聞くところによると、当時の流行がイタリア・オペラの形式から
オラトリオ形式へと変わりつつあったようで、
それでもオペラを書きたかったヘンデルは、時代の要請に応えて
英語の歌詞でオラトリオっぽい作品をいくつか作ったとか。

オラトリオ形式というのは 『メサイア』 に代表されるような
演出や衣裳なしのコンサート形式に近いものですね。
以前ヘンデルの CD を買ったら 『メサイア』 のアリアと同じ曲が
恋愛のアリアになっていたことがあって驚いたのだけど
そういうわけだったのか…。

今回の 『ヘラクレス』 もそういうオラトリオ形式の悲劇で
ダンスの部分やスペクタクル的な見せ場がない分
歌手とオーケストラの音楽そのものの美しさが
ふんだんに発揮された舞台でした。

ヘラクレスは神話のなかで一番ポピュラーな人物ではないかと
思います。
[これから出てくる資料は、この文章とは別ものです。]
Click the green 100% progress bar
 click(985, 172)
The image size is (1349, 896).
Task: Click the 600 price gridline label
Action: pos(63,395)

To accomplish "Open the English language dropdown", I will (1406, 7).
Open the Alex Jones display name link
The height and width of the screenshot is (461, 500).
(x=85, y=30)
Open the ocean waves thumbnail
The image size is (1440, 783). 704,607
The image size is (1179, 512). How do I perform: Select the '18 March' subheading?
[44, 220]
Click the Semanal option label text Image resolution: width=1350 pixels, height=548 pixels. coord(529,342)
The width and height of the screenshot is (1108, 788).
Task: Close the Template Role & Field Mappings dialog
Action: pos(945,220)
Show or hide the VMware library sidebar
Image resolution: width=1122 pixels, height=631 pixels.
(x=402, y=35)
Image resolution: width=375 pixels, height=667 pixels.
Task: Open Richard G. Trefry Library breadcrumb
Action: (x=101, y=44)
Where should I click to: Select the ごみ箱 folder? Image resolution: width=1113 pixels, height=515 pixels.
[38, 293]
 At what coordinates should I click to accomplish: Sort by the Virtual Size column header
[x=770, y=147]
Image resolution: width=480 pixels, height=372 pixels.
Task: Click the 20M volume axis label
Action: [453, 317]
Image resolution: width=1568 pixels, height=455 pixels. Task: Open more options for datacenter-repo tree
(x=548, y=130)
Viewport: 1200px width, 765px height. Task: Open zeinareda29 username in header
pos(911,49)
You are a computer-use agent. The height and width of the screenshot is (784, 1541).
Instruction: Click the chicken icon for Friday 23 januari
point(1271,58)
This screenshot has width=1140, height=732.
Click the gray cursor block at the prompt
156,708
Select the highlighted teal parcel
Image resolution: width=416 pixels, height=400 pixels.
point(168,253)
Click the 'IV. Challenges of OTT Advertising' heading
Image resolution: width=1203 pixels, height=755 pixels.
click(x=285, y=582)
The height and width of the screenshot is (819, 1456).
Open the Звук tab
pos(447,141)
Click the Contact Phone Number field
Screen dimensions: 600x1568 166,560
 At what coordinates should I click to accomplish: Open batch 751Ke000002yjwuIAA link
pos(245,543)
勇気と力の象徴、最も英雄らしい英雄です。
このオペラもそういう若々しい主人公が登場するのか
と思いきや、予想を見事に裏切られました。

ヘンデルのオペラに出てくるのは、
妻の誤解から生じた嫉妬に呪われ、苦しみ、死を迎える
ヘラクレスなのです。
だから配役も青年のテノールではなく、成熟したバリトン。

舞台装置は簡素なもので、ヘラクレスが着ている衣裳も
ごく普通のもの。
戦場から帰ってくる場面では
カーキ色のトレンチコートにカーゴパンツ、(いやこれが実にカッコイイのだ)
妻に嫉妬される場面では、ほれぼれする素敵な英国紳士風スーツに
身を包んで、神話の中の英雄というよりは
一人の人間としての苦悩が静かに表現されていました。

英雄の中の英雄、その物語をどのように表現するかという問題は
大げさに言えば、西洋文明そのものの核となる概念を
ふたたび考え直すということになります。
なぜかというと、神話や叙事詩の中心である 「英雄」 と
物語の 「主人公」 は同じ単語 héros だからです。

しかもこのオペラは英雄の死を物語るお話なわけで
そのことは間接的に、西洋文明の繁栄に対する疑問符を
内側に含んでいることになると言えるでしょう。

ヘラクレスが死を迎えたとき、彼は砂にまみれ
そばには古くさびついたドラム缶がごろん、ところがっていた。

ドラム缶って石油が入っているものですよね?
道具だてがほとんど皆無のこの演出において
砂漠にぽつんと残されたドラム缶は、何を意味するのか?
演出家 Luc Bondy リュック・ボンディはそれによって
何を暗示しようとしたのか?

とてもいい舞台でした。
クリスティ指揮のオペラは、期待を裏切られることがありません。